U.S. August Retail Sales - Still Resilient
August retail sales with a 0.6% increase, with the ex-auto and ex auto and gasoline gains both at 0.7%, are stronger than expected and suggest continued consumer resilience despite a slowing in employment growth. The rise modestly exceeds a 0.5% rise in CPI commodity prices in August.
Real disposable income growth exceeded spending in Q1 and Q2 which gives consumers some support as slowing employment growth and tariff-induced price hikes eat into real disposable income in Q3. We do however expect consumer spending to start losing momentum before the end of the year.
Back month revisions are marginally positive, with July and June gains both revised up to 0.6% and 1.0% respectively. That means three straight gains after declines seen in April and May. The performance of equities may have restrained consumer sentiment in April and May before recovering.
There are few standouts in the monthly detail.
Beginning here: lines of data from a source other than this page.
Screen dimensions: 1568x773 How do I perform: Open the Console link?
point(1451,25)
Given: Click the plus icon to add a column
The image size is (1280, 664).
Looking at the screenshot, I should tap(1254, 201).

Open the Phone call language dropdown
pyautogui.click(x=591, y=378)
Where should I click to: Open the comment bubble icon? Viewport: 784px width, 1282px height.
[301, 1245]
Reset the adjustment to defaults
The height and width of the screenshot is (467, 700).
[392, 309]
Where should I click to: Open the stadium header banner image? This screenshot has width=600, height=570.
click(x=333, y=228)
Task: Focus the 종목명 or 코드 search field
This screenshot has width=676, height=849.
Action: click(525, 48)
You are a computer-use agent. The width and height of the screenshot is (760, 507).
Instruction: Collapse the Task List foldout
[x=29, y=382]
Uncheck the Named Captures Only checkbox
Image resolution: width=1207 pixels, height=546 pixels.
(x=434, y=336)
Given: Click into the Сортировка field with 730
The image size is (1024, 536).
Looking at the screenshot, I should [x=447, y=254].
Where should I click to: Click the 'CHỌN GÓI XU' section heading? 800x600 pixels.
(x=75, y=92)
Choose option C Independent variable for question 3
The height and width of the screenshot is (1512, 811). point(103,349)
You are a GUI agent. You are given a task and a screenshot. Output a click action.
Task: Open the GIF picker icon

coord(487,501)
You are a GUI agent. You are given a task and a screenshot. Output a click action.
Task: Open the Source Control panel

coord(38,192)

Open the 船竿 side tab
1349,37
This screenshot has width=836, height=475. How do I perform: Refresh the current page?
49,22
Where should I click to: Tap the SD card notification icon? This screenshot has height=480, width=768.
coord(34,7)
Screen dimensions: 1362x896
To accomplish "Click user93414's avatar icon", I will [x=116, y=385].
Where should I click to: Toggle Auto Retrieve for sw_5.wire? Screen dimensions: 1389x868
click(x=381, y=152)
Clothing was particularly strong at 1.0% but tariffs may be increasingly lifting prices there. General merchandise was relatively weak with a 0.1% decline.
3m/3m growth of 1.0% overall is the highest since January while ex auto at 1.4% is the highest since October 2023. Ex auto and gasoline at 1.4% is the highest since December 2024. These are resilient numbers even when taking into account that goods price inflation is picking up.